This repository contains information about deliverables, project ideas, and all things related to the final project.

Overview

DSAN 6725 is an applied AI course. The focus is on building production-quality AI agent systems that solve real problems. All projects must implement AI agents unless an alternative approach is explicitly approved by the professor.

This repo provides project ideas but you are not limited to these. You can explore other ideas but it is incumbent upon you (your team) to discuss these ideas and get approval before proceeding. The ideas suggested here are practically useful and have been selected because they have a reasonable chance of success in a 6-week timeframe.
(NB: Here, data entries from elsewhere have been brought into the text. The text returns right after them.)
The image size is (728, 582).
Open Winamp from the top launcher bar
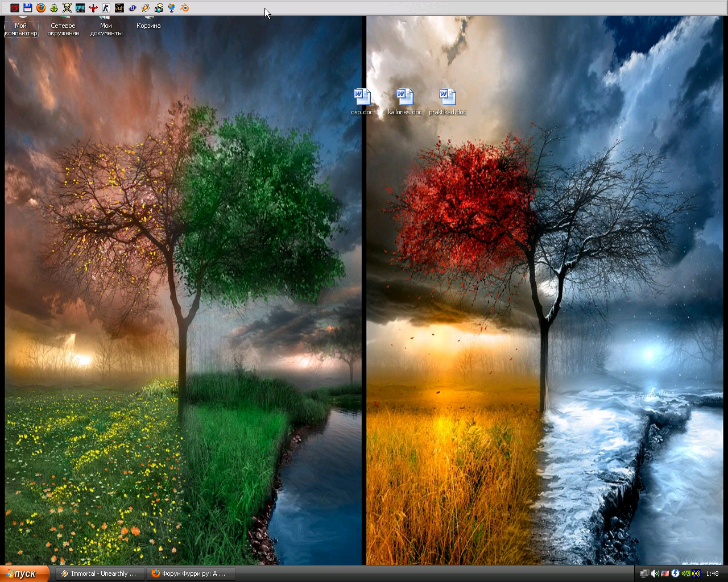(x=146, y=8)
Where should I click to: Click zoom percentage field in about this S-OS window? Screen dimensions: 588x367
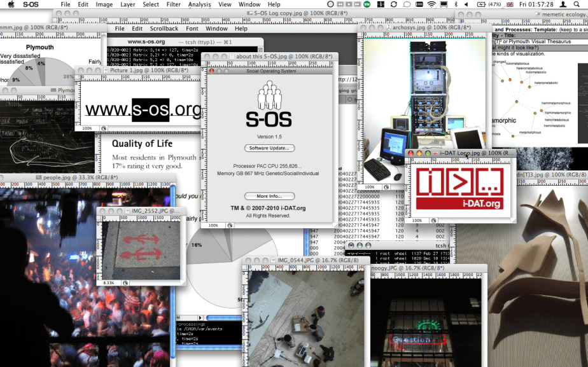[x=213, y=225]
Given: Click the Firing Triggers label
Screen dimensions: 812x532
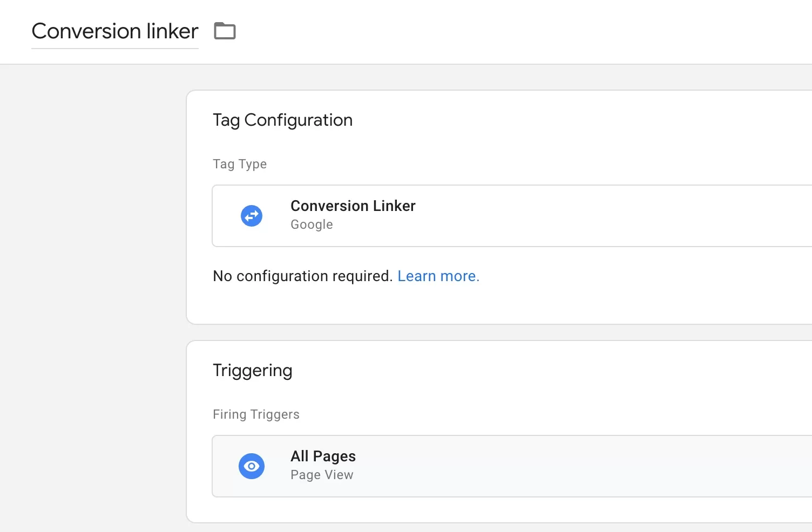Looking at the screenshot, I should pyautogui.click(x=256, y=414).
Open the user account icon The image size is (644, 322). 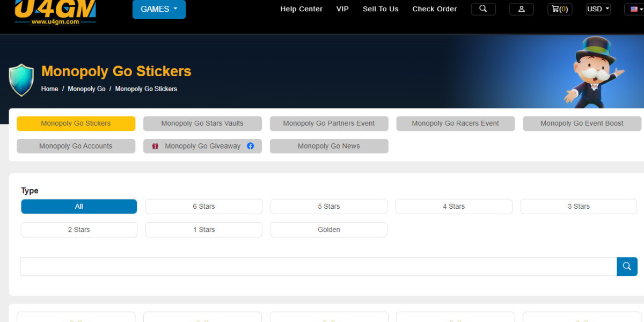pos(521,9)
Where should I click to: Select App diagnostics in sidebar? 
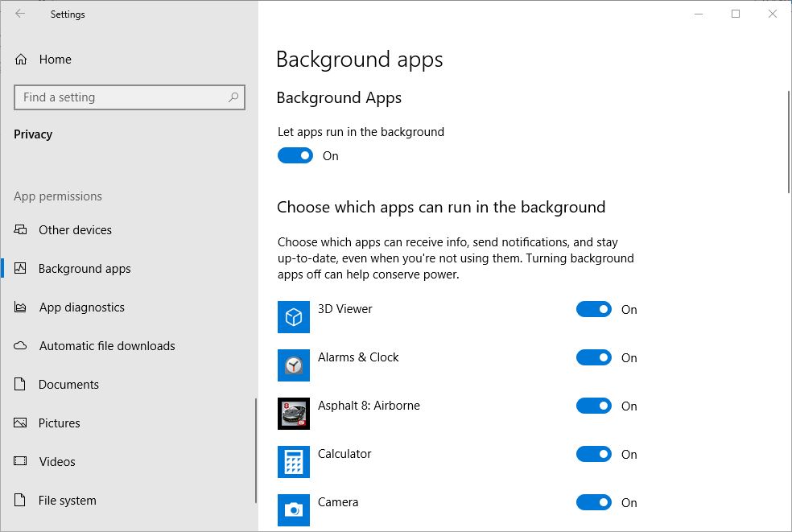[x=81, y=307]
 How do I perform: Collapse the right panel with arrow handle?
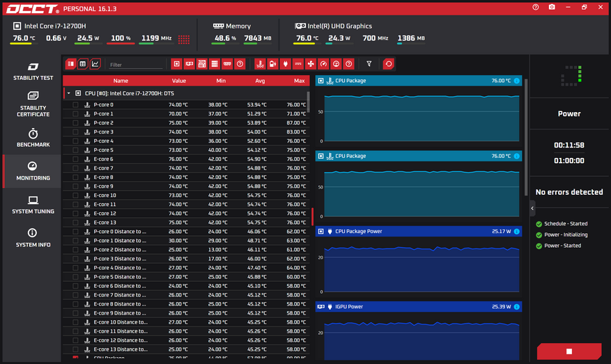[x=532, y=208]
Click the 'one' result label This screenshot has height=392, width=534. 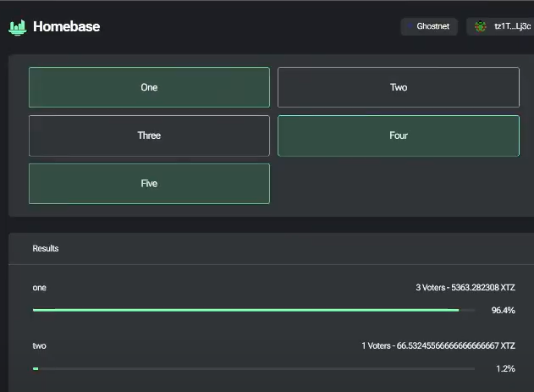pos(40,288)
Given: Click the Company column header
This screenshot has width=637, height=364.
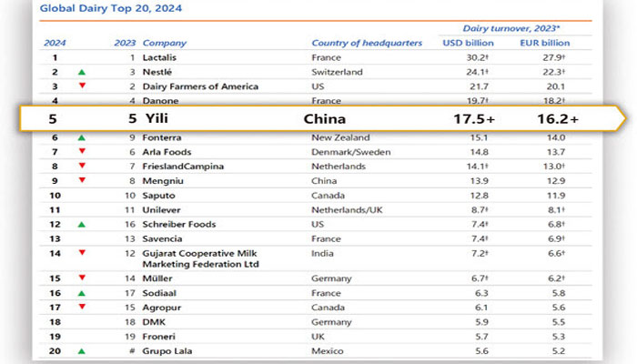Looking at the screenshot, I should pyautogui.click(x=164, y=43).
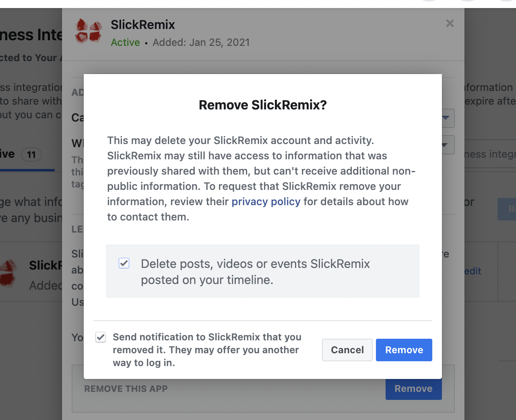The image size is (516, 420).
Task: Open the upper dropdown arrow behind the dialog
Action: (446, 118)
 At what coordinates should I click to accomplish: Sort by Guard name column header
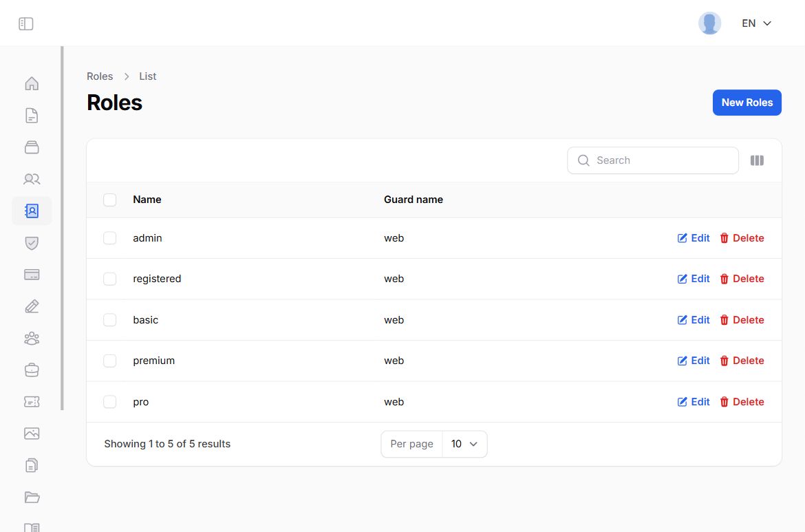point(414,200)
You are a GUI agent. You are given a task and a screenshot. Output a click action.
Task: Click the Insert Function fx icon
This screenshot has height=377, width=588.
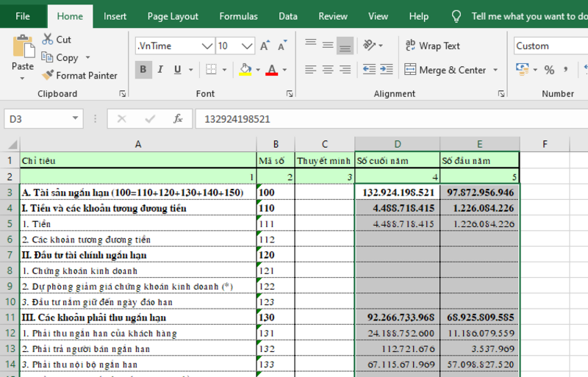click(x=177, y=118)
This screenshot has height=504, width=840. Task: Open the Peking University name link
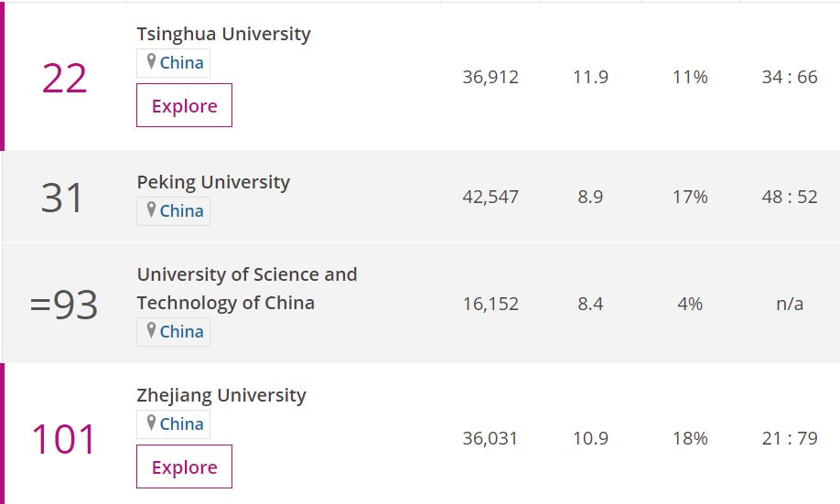213,182
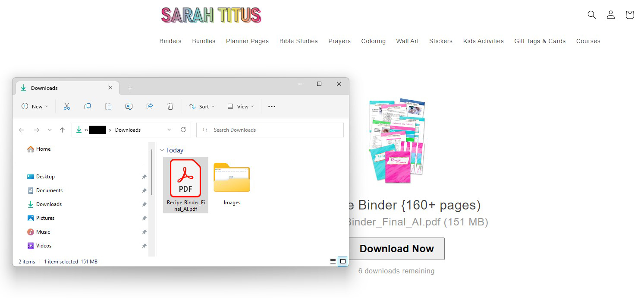Open the Planner Pages menu item

247,41
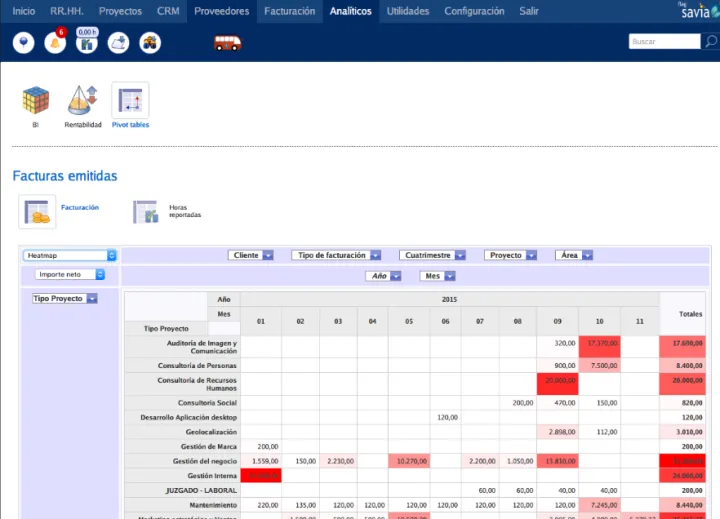Select the Pivot tables icon
The image size is (720, 519).
130,101
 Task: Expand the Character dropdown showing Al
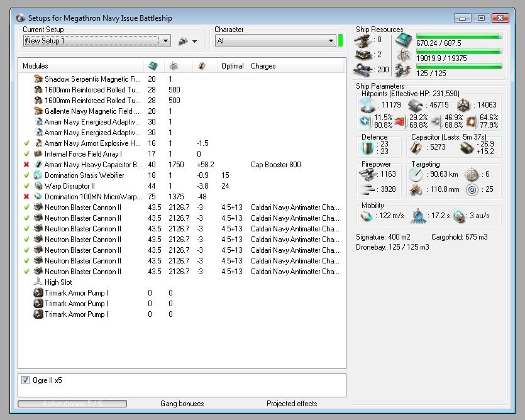coord(331,41)
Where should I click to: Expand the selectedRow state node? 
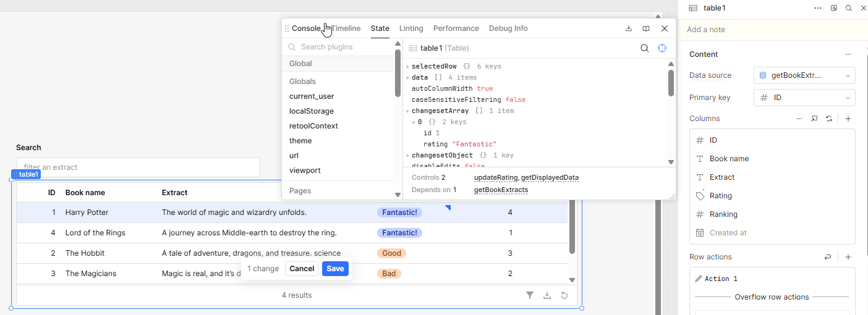pyautogui.click(x=408, y=67)
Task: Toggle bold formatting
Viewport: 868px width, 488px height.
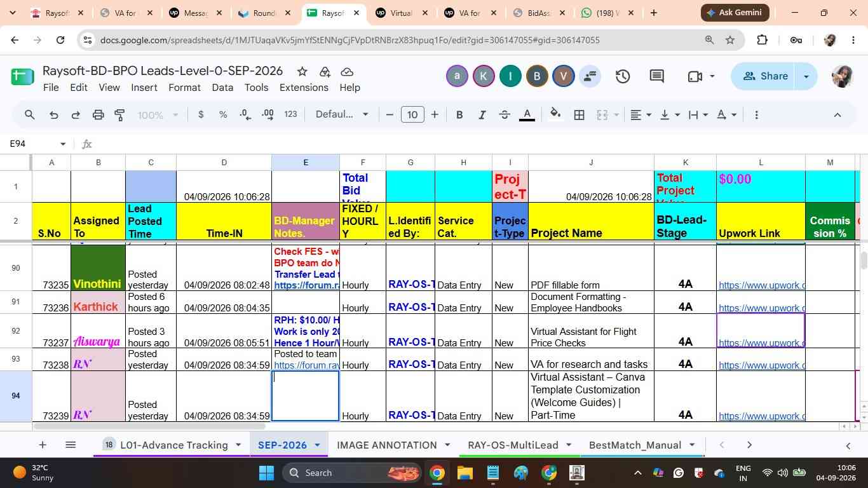Action: pos(459,115)
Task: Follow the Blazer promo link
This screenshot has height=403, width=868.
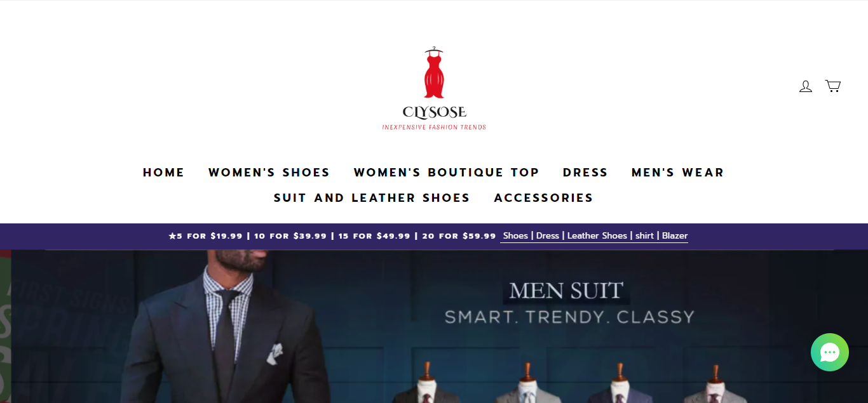Action: (x=675, y=235)
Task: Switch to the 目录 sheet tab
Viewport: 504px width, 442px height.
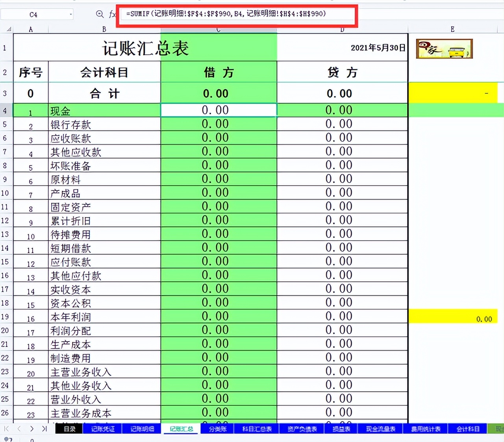Action: (69, 429)
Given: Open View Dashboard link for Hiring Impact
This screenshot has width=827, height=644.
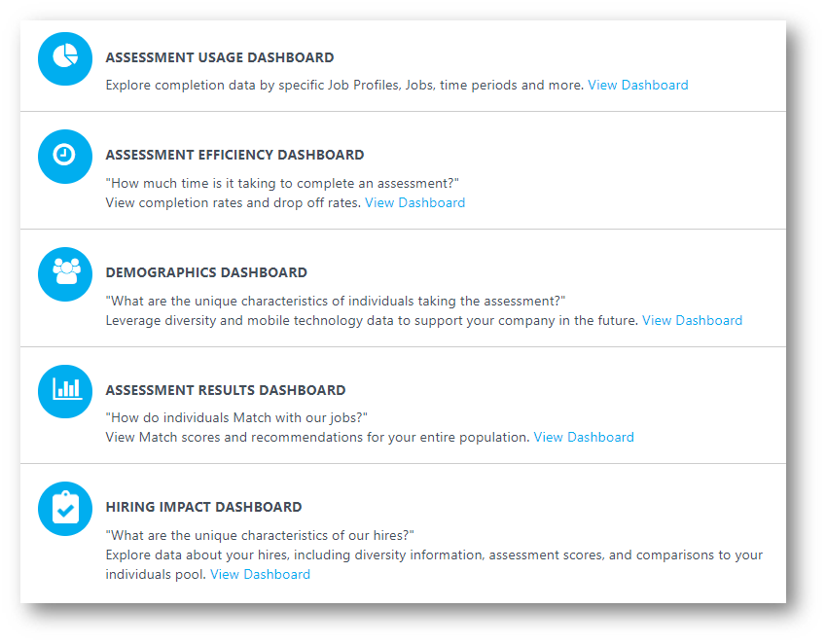Looking at the screenshot, I should point(260,574).
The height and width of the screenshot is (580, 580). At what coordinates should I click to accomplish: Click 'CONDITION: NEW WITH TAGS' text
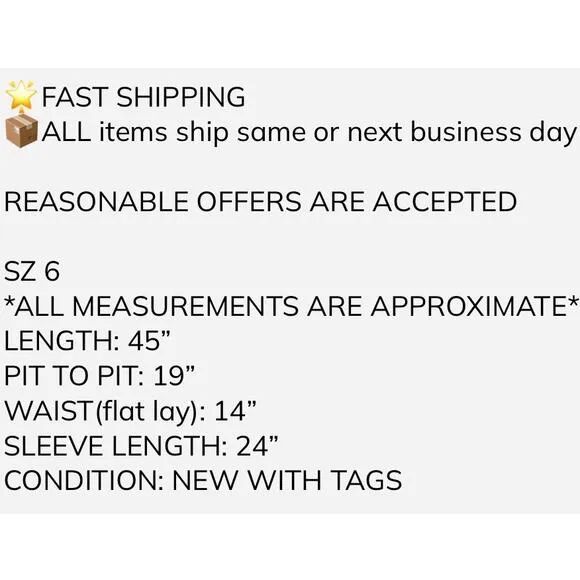click(x=203, y=480)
This repo is organized into the following parts:

Project Ideas

These project ideas have well-defined problem statements, but the implementation details are flexible and open to creative solutions. Use the descriptions provided as springboards for your own approaches to solving these problems.

Spring 2026 Projects

Archived Projects

Previous semester project ideas are available in spring-2025/.

Deliverables

All deliverables are described in deliverables.md.

Summary of what you will produce:

  • Project paper (8-12 pages, conference format)
  • Code repository (production quality)
  • Working demo
  • Presentation slides
  • Conference-style poster

FAQ

Can I do this project alone or with more than 4 people? No. Teams must have 2-4 members.

Can I use any model provider (OpenAI, Anthropic, Google, etc.)? Yes. Use whatever works best for your project.

What if I want to propose a different project idea? Discuss with the professor before Milestone 1. Your proposal should have a clear problem statement, feasible scope for 6 weeks, and an AI agent architecture.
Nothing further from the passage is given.